We gave our group presentation on concept mapping this past week, one of two group presentations that night. Our intention was to have them concept map their ideas on Adaptive Teaching, except few remembered to read that article, so we had to change our plan on the fly. Which, ironically, is part of adaptive teaching. I think the presentation ended up being more fun for the class because we chose the topic of planning a summer vacation for the concept mapping exercise. It made it more fun for me, too.
Overall, I think our presentation went well and was well-received. A few people in the class had used the tactic before, and they contributed to the discussion. Some folks were brand new to the idea. Even if the class didn’t realize it, I recognized that we were still demonstrating the idea of adaptive teaching – creating the middle ground where the most learners can participate – with the way we structured our presentation. Concept mapping “newbies” heard from “the pros” about practical ways to use the maps, and the pros said they learned new things they could incorporate into their practice of mapping. And everyone was able to participate in the mapping exercise since the topic we ended up using was familiar to all.

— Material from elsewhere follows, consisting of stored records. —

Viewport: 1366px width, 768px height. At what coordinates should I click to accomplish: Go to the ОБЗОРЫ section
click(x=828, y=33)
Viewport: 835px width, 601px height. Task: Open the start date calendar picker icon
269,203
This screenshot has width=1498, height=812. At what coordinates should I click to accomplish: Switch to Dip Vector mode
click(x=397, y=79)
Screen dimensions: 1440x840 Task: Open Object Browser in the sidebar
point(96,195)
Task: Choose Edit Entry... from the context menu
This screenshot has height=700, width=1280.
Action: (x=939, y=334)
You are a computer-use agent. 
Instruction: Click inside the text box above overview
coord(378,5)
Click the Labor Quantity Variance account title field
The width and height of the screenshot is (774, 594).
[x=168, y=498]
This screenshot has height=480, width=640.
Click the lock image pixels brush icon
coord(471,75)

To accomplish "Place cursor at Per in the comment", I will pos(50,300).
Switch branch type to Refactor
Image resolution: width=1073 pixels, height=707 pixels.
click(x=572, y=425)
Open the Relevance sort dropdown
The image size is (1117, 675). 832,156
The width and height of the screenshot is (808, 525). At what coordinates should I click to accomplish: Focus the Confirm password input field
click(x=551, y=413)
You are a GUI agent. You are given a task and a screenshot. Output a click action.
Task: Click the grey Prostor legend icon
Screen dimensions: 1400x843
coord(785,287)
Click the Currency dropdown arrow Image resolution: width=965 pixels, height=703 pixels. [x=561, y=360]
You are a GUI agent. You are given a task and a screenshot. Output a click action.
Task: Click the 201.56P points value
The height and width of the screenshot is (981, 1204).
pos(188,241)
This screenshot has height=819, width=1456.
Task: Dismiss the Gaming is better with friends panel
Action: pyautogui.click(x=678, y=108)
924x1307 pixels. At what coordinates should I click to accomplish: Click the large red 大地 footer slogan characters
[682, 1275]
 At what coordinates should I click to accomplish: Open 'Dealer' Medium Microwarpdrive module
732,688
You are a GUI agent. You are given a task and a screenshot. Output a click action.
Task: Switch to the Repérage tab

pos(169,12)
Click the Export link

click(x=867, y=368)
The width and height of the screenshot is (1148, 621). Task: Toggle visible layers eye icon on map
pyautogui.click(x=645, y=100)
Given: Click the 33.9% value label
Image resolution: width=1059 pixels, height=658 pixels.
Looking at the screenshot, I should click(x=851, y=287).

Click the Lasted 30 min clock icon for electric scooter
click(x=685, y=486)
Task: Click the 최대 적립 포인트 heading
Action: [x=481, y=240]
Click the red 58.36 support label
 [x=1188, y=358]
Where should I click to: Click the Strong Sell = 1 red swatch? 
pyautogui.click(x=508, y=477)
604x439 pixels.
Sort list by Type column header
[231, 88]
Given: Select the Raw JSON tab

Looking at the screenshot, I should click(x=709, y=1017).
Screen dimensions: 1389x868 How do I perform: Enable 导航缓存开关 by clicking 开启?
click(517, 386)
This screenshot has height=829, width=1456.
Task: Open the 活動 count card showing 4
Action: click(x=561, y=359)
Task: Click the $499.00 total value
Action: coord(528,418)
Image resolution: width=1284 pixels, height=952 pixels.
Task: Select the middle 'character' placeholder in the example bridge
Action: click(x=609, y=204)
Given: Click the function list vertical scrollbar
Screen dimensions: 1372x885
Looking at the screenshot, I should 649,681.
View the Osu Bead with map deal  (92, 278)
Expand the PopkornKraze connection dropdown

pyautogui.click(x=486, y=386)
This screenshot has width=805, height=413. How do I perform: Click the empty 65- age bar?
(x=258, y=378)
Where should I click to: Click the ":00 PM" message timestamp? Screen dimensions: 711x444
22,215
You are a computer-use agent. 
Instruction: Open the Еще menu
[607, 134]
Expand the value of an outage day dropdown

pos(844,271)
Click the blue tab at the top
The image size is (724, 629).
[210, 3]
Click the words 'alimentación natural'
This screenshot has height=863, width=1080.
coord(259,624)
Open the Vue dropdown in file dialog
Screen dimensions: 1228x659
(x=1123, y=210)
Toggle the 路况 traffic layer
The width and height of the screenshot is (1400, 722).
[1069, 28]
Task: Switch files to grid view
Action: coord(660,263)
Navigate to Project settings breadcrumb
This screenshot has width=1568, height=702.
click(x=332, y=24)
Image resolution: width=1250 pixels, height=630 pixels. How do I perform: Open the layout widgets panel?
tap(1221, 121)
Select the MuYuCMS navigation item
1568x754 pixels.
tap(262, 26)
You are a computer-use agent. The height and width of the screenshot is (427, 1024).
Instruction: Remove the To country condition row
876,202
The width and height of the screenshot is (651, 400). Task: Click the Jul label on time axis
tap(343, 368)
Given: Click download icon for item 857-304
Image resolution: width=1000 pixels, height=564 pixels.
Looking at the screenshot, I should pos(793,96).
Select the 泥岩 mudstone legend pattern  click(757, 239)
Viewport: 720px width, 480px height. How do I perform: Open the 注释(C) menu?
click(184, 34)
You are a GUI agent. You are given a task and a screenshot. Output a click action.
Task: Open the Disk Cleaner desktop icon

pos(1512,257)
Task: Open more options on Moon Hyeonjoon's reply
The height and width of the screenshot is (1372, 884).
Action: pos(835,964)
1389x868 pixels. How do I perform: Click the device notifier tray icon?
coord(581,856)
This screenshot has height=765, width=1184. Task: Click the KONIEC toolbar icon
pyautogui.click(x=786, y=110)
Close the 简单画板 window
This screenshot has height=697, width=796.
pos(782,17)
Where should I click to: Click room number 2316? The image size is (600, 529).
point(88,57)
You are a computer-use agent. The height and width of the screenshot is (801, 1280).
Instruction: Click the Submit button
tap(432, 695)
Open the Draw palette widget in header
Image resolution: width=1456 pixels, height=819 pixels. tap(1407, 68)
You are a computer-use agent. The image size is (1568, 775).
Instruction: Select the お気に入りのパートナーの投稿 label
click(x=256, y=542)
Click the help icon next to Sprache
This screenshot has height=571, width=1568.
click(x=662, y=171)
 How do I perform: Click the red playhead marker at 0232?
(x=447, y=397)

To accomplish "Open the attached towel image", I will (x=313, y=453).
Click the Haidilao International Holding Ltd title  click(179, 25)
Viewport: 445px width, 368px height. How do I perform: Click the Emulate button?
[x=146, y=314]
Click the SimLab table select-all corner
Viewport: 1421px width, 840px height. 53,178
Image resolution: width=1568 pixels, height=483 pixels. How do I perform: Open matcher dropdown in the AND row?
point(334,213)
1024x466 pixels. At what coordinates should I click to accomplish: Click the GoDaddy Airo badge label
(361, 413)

I recognize that not all teaching or training glitches will work out so well, but at least when it happens again, and I know it will, I will know all is not necessarily lost.
The second group that presented explained how automated classroom response units, or clickers, can be used. This was my first exposure to the clickers, and I have to admit, the technology is petty slick. I can see where there is opportunity for misuse or bad use of the clickers, but I really like the idea that the clickers promote independent thinking because you can’t just say, “I agree with what he/she said.” With the ability to show the range of responses, the system also allows students to assess their own learning against their classmates without any stigma or embarrassment because the answers are anonymous (at least to the class). I hope to have the occasion to learn more about how to use these devices and to have hands-on experience in future coursework.
Wonder what fun things I’ll learn in the remaining group presentations?